> **EXTRAIT FOURNI**
Du 28 au 31 janvier 2015, l’Orchestre Pau Pays de Béarn a fait de la venue du violoniste prodige Nemanja Radulovic l’occasion d’un programme exceptionnel, auquel Eklektika consacre un dossier enthousiasmé.
Après le Concerto pour grosse caisse, magistralement interprété par le soliste Stéphane Garin au Palais Beaumont de Pau, venait le tour pour l’orchestre de se soumettre à la seule discipline de son chef attitré, Fayçal Karoui.
La modernité des suites N°1 et de 2 du Roméo et Juliette de Serge Prokofiev est au programme, de la mort de Tybalt chargée de percer toute réduction de cet amour à une bluette, à ce Roméo sur la tombe de Juliette, une marche funèbre hallucinée dont le public espérait ressentir l’âme.
Deux cymbales qui s’entrechoquent portent l’énergie d’une première confrontation, dans cette œuvre boudée à son époque par ses censeurs russes, lui reprochant un excès de changements rythmiques, et une trop grande difficulté pour les corps de danseurs à s’accorder avec les tremblements que la musique soulevait.
Le corps, c’est bien là le point à atteindre pour l’oeuvre, et Faycal sait qu’il ne pourra se contenter de la surveillance attentive des portées.
Lui le franco-tunisien connait le choc des origines et le poids des affrontements, depuis ces années toulousaines bardées de Prix internationaux, et celles à Pau, depuis 2001, où il n’a eu de cesse de troubler les cartes de la musique classique.

> **TÂCHE COURTE**
Indiquez si chacune des affirmations suivantes concorde avec l'extrait fourni, en répondant par oui ou par non et en citant les mots décisifs : (a) Fayçal Karoui est le chef attitré de l'orchestre ; (b) le Concerto pour grosse caisse a été interprété par Nemanja Radulovic ; (c) Fayçal Karoui est à Pau depuis 2001. Les lignes ci-après proviennent d'une autre source.

> **DONNÉES FOURNIES**
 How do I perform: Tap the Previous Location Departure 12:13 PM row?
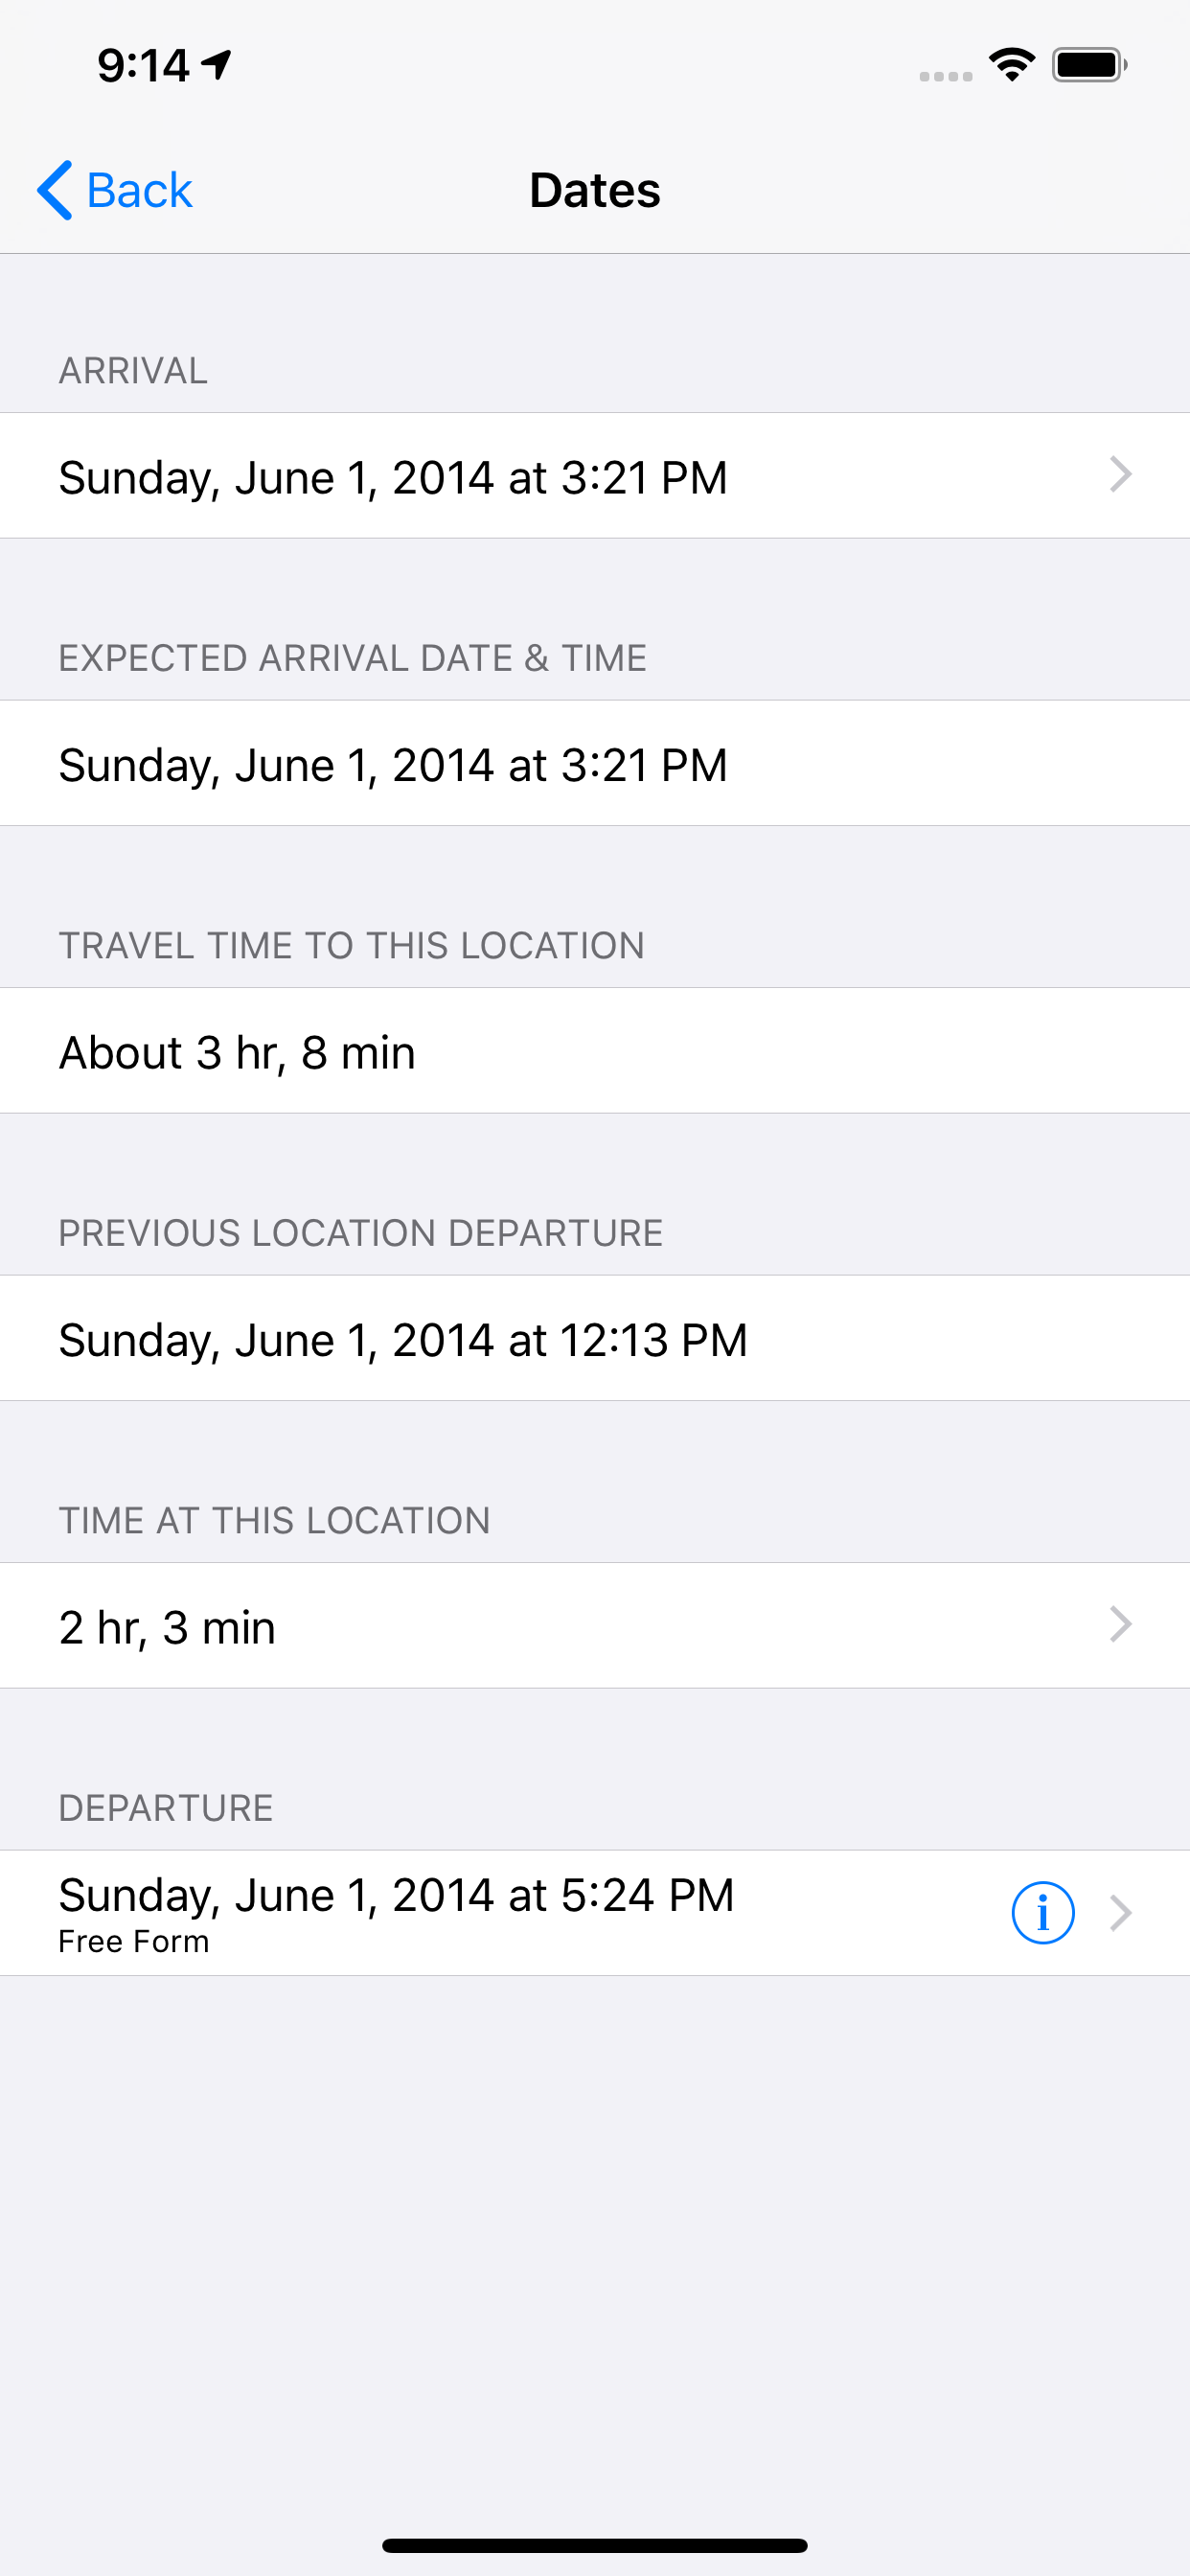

> **CORRIGÉ**
(a) Oui : « son chef attitré, Fayçal Karoui ».
(b) Non : « magistralement interprété par le soliste Stéphane Garin ».
(c) Oui : « celles à Pau, depuis 2001 ».